Identifying seven higher education colleges as candidates for university status is not quite on the scale of the polytechnics' elevation in 1992, but it was still bound to create a stir. Inevitably, there have been allegations of dumbing down and suspicions that the move is designed to muddy the waters in a wider division of the sector into teaching and research universities. Some also see the announcement as the thin end of a wedge that leads to corporate universities and the promotion of many less deserving colleges in the future.
If the argument were solely about institutional quality, it would be hard to begrudge the seven their moment of glory. They have shown that they can hold their own with many former polytechnics in comparisons of teaching and research. But, while the beneficiaries would not wish it, their promotion does hasten the arrival of teaching-only universities. With or without a new title, the seven institutions and their successors will be relegated to the bottom stream of research funding under Sir Gareth Roberts' proposals.
So are we too precious about the university title? Many of those who have been knocking at the door for the past decade would be accepted gladly as state universities in America, while in France the most prestigious institutions are not universities at all. Surely a college should not be given degree-awarding powers unless it is also worthy of university status.
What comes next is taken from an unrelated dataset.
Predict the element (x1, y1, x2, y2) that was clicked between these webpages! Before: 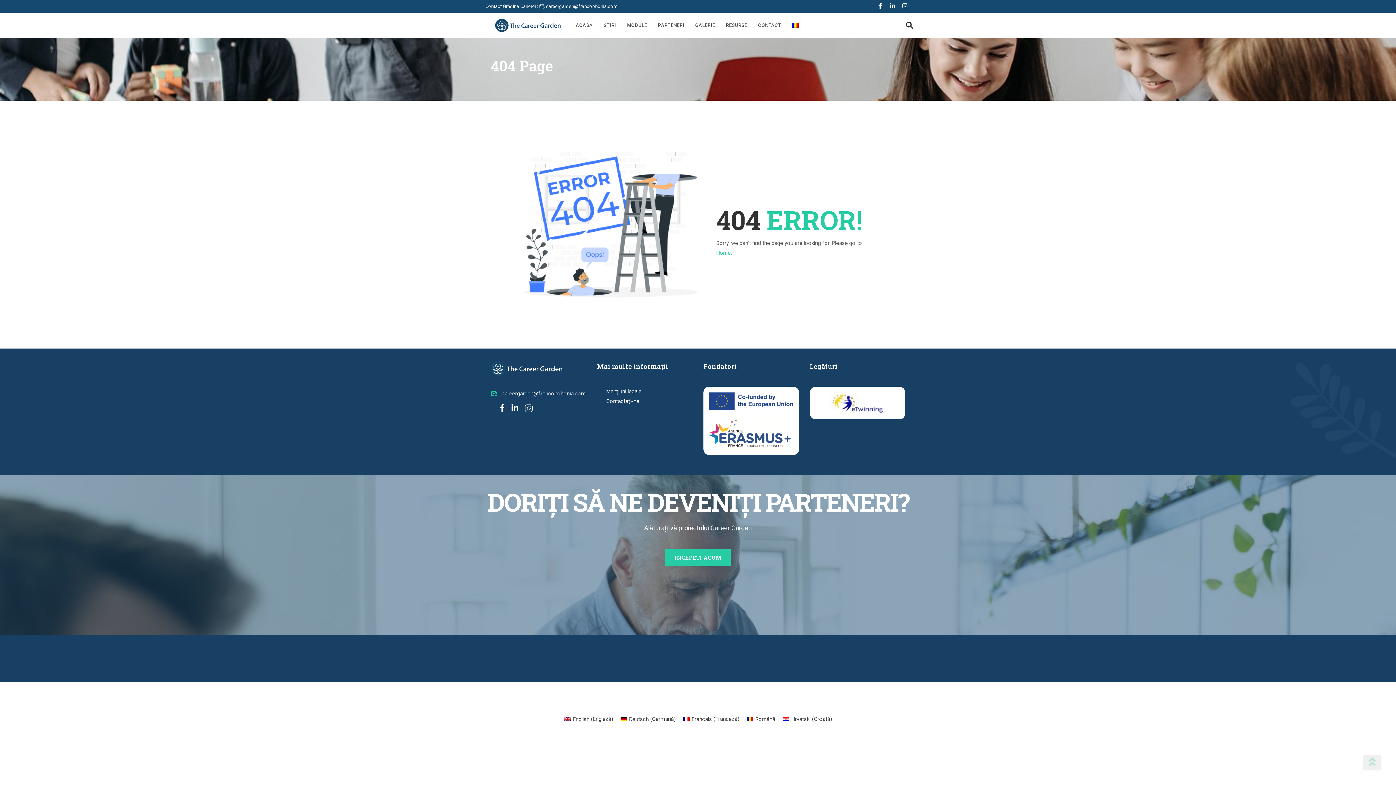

The debate comes back yet again to Charles Clarke's musing on the purpose of a university. If any part of that role is to push back the boundaries of knowledge, rather than simply to pass on received wisdom, then the university title should remain jealously guarded. But if, as ministers now insist, high-quality teaching is sufficient, there is little reason to treat successful colleges as second-class institutions. It is a question for academe as much as for politicians because this apparently limited change will have wider ramifications. Companies may have difficulty meeting the criteria laid down by the Quality Assurance Agency, but the last extension of the university rubric showed that colleges can grow rapidly given sufficient incentive. Several are within reach of the minimum size laid down this week and others will no doubt merge rather than be left behind in a college sector with further reduced status. There can only be sympathy for those caught in the middle, but the conclusion must be that a university is more than a teaching centre. Some of the candidates for promotion could make a good case for university status as it has always been understood, but this week's proposal merely devalues the currency.